Peretinoin, an Acyclic Retinoid, for the Secondary Prevention of Hepatocellular Carcinoma

The high rates of hepatocellular carcinoma (HCC) recurrence after initially successful curative therapy emphasize ongoing unmet needs to prevent or reduce HCC recurrence. Retinoid acid (RA), a metabolite of vitamin A and its related analogues (termed retinoids) has been suggested as a promising chemotherapeutic agent in cancer treatment. The synthetic oral retinoid peretinoin is the only agent for the secondary chemoprevention of HCC after curative therapy that is currently well applied into clinical development. Here we present an updated summary of the molecular pathogenesis of HCC and of preclinical and clinical findings with peretinoin, including its clinical characteristics, safety and tolerability profile and future perspectives for clinical use.

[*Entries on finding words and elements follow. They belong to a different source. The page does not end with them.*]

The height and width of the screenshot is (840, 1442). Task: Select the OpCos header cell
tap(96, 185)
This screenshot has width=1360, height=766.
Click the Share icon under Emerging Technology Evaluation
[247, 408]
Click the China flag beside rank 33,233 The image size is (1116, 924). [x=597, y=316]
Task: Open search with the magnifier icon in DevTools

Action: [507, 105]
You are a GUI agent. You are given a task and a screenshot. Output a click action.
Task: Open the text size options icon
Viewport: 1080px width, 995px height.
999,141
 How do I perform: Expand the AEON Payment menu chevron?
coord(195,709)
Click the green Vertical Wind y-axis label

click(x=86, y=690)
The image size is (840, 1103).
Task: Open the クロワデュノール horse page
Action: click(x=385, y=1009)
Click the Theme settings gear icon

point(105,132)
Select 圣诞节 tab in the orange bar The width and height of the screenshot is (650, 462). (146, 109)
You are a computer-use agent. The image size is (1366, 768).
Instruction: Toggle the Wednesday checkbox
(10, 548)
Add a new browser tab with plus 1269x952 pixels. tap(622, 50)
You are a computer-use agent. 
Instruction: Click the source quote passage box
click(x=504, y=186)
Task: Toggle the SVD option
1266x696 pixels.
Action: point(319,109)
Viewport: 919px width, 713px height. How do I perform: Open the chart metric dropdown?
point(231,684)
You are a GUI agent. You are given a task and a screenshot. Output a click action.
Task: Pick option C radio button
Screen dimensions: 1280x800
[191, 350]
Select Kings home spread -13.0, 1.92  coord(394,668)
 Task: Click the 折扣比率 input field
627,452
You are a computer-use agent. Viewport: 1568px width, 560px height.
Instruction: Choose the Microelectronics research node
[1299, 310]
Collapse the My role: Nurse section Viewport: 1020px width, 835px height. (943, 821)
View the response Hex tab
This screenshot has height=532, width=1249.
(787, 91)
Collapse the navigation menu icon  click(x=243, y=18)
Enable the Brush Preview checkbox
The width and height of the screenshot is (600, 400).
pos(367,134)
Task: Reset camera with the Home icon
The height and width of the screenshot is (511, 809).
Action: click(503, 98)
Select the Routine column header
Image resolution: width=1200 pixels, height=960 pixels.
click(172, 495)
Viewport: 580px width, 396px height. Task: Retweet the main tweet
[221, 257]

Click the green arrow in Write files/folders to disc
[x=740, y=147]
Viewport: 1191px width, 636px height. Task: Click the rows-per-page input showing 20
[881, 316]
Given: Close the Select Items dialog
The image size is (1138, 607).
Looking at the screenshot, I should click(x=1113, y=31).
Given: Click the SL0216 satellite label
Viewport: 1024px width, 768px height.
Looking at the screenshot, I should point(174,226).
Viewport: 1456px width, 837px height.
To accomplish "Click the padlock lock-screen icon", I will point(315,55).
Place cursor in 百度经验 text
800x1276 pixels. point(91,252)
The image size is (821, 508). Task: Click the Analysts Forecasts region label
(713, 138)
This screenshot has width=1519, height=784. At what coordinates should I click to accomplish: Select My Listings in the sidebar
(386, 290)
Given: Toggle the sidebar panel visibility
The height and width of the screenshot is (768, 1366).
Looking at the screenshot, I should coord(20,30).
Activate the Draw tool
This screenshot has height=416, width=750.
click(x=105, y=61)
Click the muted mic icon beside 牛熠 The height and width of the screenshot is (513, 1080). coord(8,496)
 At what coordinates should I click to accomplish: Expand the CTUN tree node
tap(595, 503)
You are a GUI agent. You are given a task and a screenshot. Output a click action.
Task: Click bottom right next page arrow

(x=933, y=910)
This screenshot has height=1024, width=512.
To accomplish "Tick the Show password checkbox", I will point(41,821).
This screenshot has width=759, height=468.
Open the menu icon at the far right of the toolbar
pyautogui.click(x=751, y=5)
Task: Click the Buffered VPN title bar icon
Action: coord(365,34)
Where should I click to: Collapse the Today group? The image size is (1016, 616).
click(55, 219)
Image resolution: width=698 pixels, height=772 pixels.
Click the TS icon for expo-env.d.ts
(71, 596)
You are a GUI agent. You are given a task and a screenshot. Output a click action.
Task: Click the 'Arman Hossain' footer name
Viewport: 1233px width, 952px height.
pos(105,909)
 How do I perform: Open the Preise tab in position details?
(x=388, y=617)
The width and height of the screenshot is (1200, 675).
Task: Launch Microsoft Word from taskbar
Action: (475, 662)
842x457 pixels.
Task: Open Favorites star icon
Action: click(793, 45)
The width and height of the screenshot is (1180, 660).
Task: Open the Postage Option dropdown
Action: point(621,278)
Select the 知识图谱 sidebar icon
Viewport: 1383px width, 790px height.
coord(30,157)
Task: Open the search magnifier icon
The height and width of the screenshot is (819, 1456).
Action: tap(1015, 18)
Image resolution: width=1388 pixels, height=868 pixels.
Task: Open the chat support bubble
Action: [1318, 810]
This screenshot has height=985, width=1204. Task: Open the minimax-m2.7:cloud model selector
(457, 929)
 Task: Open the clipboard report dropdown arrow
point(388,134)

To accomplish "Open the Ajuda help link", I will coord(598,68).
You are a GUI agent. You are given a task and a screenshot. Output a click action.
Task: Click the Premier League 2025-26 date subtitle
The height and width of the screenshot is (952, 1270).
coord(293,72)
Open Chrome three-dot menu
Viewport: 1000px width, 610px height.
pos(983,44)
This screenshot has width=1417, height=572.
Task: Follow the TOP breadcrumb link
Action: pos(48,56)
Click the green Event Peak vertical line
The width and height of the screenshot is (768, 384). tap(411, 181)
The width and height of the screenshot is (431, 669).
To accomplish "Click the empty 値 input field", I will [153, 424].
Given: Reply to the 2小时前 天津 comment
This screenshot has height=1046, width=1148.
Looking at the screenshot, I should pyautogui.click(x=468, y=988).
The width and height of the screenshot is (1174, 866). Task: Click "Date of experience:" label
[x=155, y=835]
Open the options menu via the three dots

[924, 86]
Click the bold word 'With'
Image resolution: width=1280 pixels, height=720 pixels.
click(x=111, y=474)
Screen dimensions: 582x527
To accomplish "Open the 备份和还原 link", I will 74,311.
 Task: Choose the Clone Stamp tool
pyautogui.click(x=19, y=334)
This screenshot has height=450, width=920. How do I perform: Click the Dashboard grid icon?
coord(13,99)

Prevention of hepatocellular carcinoma by targeting MYCN-positive liver cancer stem cells with acyclic retinoid

Hepatocellular carcinoma (HCC) is a highly lethal cancer that has a high rate of recurrence, in part because of cancer stem cell (CSC)-dependent field cancerization. Acyclic retinoid (ACR) is a synthetic vitamin A-like compound capable of preventing the recurrence of HCC. Here, we performed a genome-wide transcriptome screen and showed that ACR selectively suppressed the expression of MYCN, a member of the MYC family of basic helix–loop–helix–zipper transcription factors, in HCC cell cultures, animal models, and liver biopsies obtained from HCC patients. MYCN expression in human HCC was correlated positively with both CSC and Wnt/β-catenin signaling markers but negatively with mature hepatocyte markers. Functional analysis showed repressed cell-cycle progression, proliferation, and colony formation, activated caspase-8, and induced cell death in HCC cells following silencing of MYCN expression. High-content single-cell imaging analysis and flow cytometric analysis identified a MYCN+ CSC subpopulation in the heterogeneous HCC cell cultures and showed that these cells were selectively killed by ACR. Particularly, EpCAM+ cells isolated using a cell-sorting system showed increased MYCN expression and sensitivity to ACR compared with EpCAM− cells. In a long-term (>10 y) follow-up study of 102 patients with HCC, MYCN was expressed at higher levels in the HCC tumor region than in nontumor regions, and there was a positive correlation between MYCN expression and recurrence of de novo HCC but not metastatic HCC after curative treatment. In summary, these results suggest that MYCN serves as a prognostic biomarker and therapeutic target of ACR for liver CSCs in de novo HCC.